I am surprised I got my girlfriend to pay attention to me at all in the first place! I am so clumsy and stupid when it comes to initiating something like that. :-S


----------



## the_negro_puppy (Sep 5, 2011)

I always end the handover with '...and my number is 'xxxxxx2323'


50% of the time, it works all the time


The nurses here are either too busy or too overweight to try and flirt with lol


----------



## Melclin (Sep 5, 2011)

the_negro_puppy said:


> I always end the handover with '...and my number is 'xxxxxx2323'
> 
> 
> 50% of the time, it works all the time
> ...



Your should try wearing some Sex Panther. Its would improve you odds by 10%.

They've done studies you know....its stings the nostrils.


----------



## usalsfyre (Sep 5, 2011)

"Really, that smells like raw gasoline"


----------



## WickedGood (Sep 5, 2011)

firetender said:


> Personally, I don't want to live in a world where such Hanky-Panky does NOT go on! Especially in medicine! Who the hell else understands or at least won't puke!
> 
> This is one of the very few perks of being in this profession Guys and Girls; we have a ready-made society of misfits just like ourselves to choose from.



In my neck of the woods this goes on all the time.  County EMS is known for being the biggest Man:censored::censored::censored::censored::censored:s in the state.  Not only are they flirting and f*cking the nurses they are doing their partners as well.  LOL!  

I can't say I will ever date within EMS.........casual sex yes, but serious relationship... no way.


----------



## sirengirl (Sep 5, 2011)

lightsandsirens5 said:


> I am surprised I got my girlfriend to pay attention to me at all in the first place! I am so clumsy and stupid when it comes to initiating something like that. :-S





firefite said:


> But right now I got my eye on an EMT student (I'm not an official instructor yet so it is ok  )



I just went on a date last night with another medic student who's in the class ahead of me... I swear to god, his pickup was to grab my arm, pull traction, say, "I'm really good, this is only gonna sting a little." and start a 20 gauge on me. Obviously, I was impressed :lol:


----------



## MrBrown (Sep 5, 2011)

Two former Mrs Brown's have been ambo's, neither lasted, two have not, neither lasted ...

Hmm you know what, Brown thinks that just says there is something wrong with Brown


----------



## Melclin (Sep 5, 2011)

sirengirl said:


> 20 gauge



Well there's your problem. 

I'd be ashamed to use a 20 on a girl I liked.


----------



## usalsfyre (Sep 5, 2011)

Melclin said:


> Well there's your problem.
> 
> I'd be ashamed to use a 20 on a girl I liked.
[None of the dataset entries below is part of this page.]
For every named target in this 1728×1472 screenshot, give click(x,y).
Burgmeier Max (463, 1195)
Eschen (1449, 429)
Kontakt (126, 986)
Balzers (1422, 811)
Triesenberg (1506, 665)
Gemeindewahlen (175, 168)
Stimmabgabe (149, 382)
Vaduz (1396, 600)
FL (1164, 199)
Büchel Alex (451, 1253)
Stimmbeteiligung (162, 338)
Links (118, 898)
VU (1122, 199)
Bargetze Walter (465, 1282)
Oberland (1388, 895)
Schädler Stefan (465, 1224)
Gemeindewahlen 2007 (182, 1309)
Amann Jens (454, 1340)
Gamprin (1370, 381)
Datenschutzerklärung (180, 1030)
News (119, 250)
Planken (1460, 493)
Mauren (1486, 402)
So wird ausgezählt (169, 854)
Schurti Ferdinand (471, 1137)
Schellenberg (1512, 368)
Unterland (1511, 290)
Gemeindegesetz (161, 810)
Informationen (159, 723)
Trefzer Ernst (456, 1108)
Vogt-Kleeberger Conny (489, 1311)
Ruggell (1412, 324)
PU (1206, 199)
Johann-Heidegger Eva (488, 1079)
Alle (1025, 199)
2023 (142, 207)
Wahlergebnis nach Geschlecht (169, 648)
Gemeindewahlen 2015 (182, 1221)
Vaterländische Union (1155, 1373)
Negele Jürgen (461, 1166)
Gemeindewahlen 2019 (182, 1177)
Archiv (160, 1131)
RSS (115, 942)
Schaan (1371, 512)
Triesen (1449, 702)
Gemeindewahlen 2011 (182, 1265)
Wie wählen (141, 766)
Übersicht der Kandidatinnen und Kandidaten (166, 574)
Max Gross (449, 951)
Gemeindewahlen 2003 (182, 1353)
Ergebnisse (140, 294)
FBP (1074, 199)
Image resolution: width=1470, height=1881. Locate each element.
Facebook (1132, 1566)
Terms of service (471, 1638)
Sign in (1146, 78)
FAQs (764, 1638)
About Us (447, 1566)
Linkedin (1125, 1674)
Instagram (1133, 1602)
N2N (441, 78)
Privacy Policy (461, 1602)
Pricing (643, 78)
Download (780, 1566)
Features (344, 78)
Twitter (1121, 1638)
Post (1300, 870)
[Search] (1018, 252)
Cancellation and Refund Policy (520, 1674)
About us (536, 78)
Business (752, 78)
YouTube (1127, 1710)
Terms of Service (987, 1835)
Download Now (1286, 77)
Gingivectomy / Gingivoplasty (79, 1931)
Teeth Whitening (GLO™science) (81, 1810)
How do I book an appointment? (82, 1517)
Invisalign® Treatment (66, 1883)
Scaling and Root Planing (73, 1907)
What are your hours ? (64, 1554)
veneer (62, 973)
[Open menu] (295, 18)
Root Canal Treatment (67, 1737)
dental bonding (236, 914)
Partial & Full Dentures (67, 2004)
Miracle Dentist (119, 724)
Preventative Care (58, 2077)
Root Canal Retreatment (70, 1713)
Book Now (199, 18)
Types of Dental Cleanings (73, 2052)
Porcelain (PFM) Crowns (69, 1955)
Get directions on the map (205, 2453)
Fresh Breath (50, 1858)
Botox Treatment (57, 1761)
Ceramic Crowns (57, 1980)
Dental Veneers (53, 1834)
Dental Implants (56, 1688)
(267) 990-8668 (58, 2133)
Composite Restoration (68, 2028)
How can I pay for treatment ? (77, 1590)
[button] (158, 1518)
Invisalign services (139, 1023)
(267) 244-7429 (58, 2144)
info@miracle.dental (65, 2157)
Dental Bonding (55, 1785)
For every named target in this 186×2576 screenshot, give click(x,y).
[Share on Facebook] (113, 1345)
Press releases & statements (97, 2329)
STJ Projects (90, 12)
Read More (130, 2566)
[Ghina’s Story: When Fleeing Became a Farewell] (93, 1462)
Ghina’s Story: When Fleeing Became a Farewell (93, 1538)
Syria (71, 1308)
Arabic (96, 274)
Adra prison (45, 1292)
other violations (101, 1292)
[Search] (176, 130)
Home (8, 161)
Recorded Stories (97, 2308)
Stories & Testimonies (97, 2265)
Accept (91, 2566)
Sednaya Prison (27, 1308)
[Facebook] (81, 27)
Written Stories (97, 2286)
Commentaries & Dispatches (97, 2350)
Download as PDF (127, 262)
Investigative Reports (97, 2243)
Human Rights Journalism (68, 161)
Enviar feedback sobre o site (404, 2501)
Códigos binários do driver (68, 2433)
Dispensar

Ohhh yeah? Mine's more like a 12ga


----------



## Melclin (Sep 5, 2011)

usalsfyre said:


> Ohhh yeah? Mine's more like a 12ga



I bet you could infuse a lot of fluid through that.


----------



## MrBrown (Sep 5, 2011)

Brown is not shy, Brown goes straight for the external jugular


----------



## sirengirl (Sep 5, 2011)

MrBrown said:


> Brown is not shy, Brown goes straight for the external jugular



Rofl I love you guys. Nah, I had pre-warned him that no one has ever managed to stick me without blowing a vein, so he was being nice. In fact, he had a conversation with the instructor in front of me about how hard it was going to be to get a line on me lol


----------



## the_negro_puppy (Sep 5, 2011)

My light-bars bring all the girls to the yard
And their like
It's brighter than yours,
Damn right it's brighter than yours,
I can cric you,
But I have to charge


----------



## DESERTDOC (Sep 5, 2011)

I say flirt away.  If you ask someone out and they decline, and you pursue, then it is a problem.

The down-side is, while you may nail a 10, everyone will know about it within one week.


----------



## Cup of Joe (Sep 5, 2011)

What's the worst that could happen?

We've all been smacked for making a crass remark once or twice, right?  No?  Only me?  Oh, ok. :rofl:


----------



## thegreypilgrim (Sep 5, 2011)

What is this "flirting" you all speak of?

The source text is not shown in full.